Across our management liability businesses, retention remains strong at 85% while new business premium was up 17% from the fourth quarter of 2014. Renewal premium changed trended down with lower rate being partially offset by an increase in other RPC which includes changes in the size of insured exposures, in the midst written attachment point and policy duration. The lower rate was as expected and is consistent with the strong profitability of our portfolio. So all-in-all, another great quarter closing a strong year for Bond & Specialty Insurance.

I'll turn now to personal insurance where we closed out the year with another quarter of exceptional underwriting results. So the segment operating income for the quarter was 222 million and the underlying combined ratio was 86.2%. Great results and as we move forward the segment remains positioned to perform in line with our long term return growth.

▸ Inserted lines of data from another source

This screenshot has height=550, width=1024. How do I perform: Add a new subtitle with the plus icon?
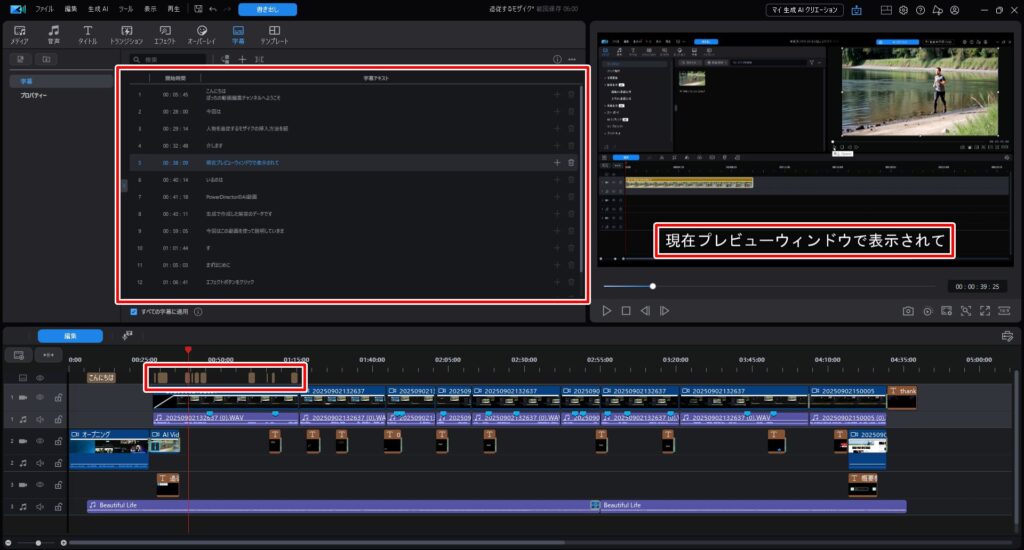tap(241, 59)
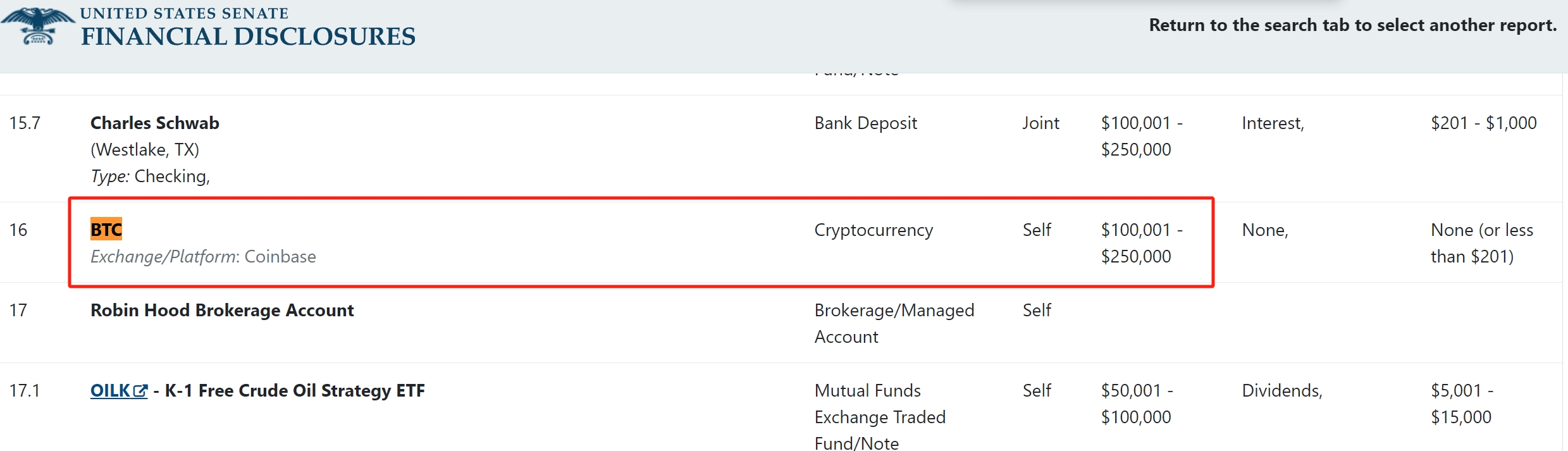Click the Interest income type cell
The height and width of the screenshot is (451, 1568).
click(x=1273, y=123)
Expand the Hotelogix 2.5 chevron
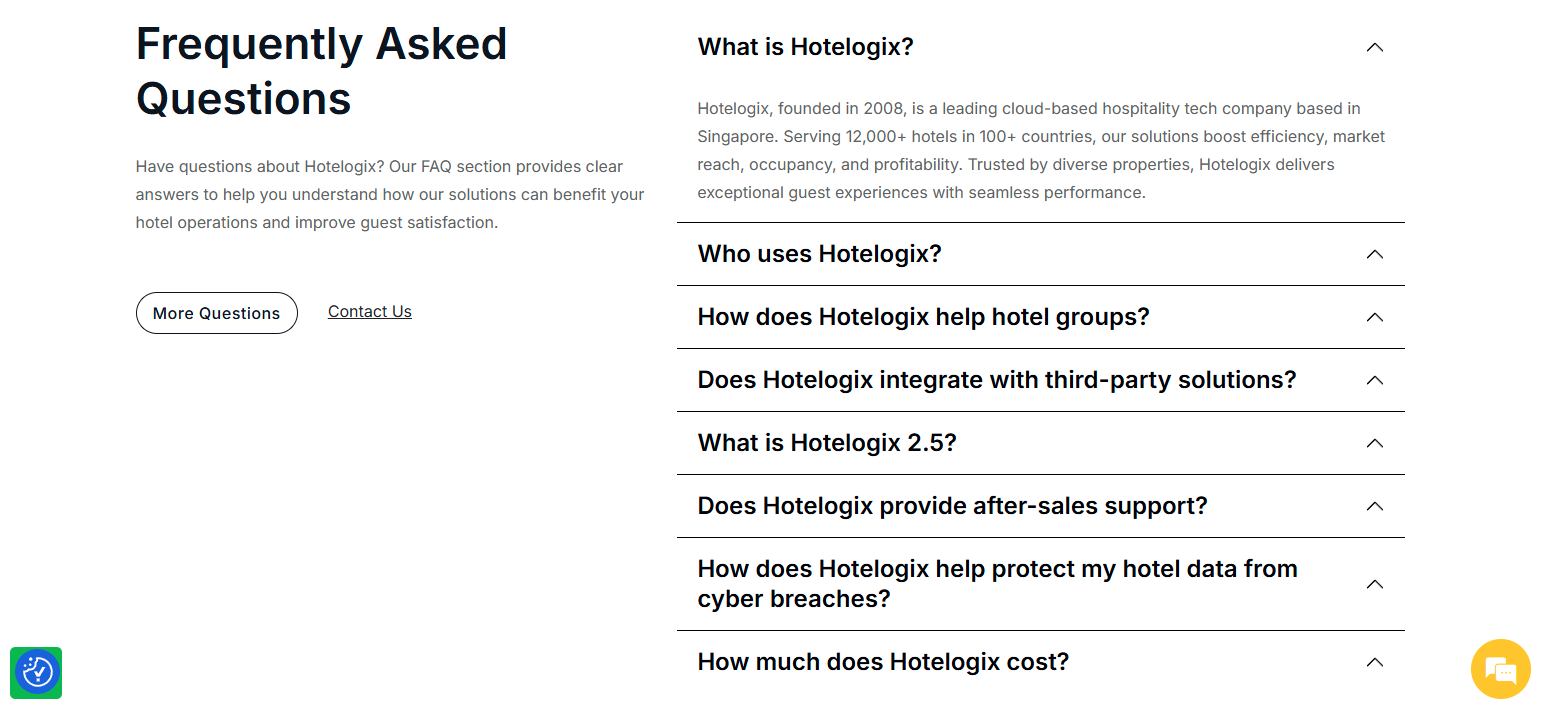Screen dimensions: 1541x709 1374,444
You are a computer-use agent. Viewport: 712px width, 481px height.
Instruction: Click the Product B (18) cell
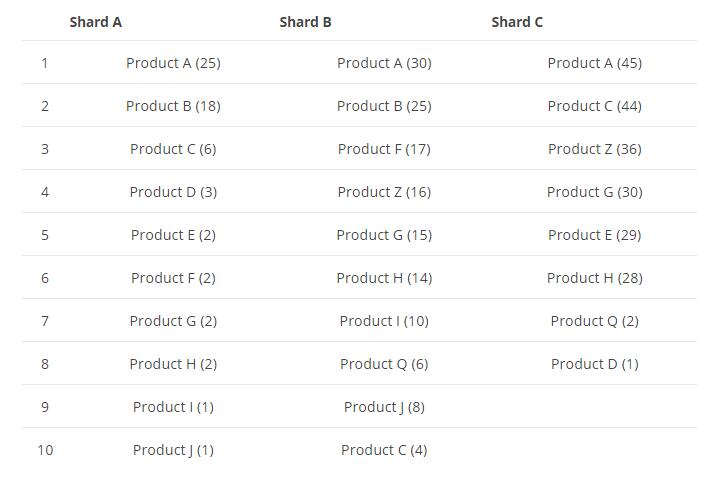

I'll touch on the quarterly results for agency auto and agency property in a moment but first I’d like to share with you some thoughts on how we view the underlying health of these businesses. First for auto, I’ll start by saying how pleased we are with the vibrancy of our auto business. The market response from both agents and consumers to Quantum Auto 2.0 remains incredibly strong and the portfolio is positioned to generate financial returns within our long term target range.

In the agency channel we added 167,000 policies during 2015, an 8% increase from the end of 2014. As always there remains competition in auto and we remain committed to keeping our products priced accordingly through disciplined expense management and superior pricing and underwriting segmentation.

As we look ahead to 2016, we expect the auto business to continue to grow in both policy accounts and premium volume although at a more moderated percentage than 2015 as the portfolio grows.

As per agency auto profitability, we’ve mentioned on several occasions that we’re comfortable with where our margins are given the current market environment. That still remains the case today. The full year underlying agency combined ratio of just under 97% was in line with our expectations for the year and a result we are pleased with.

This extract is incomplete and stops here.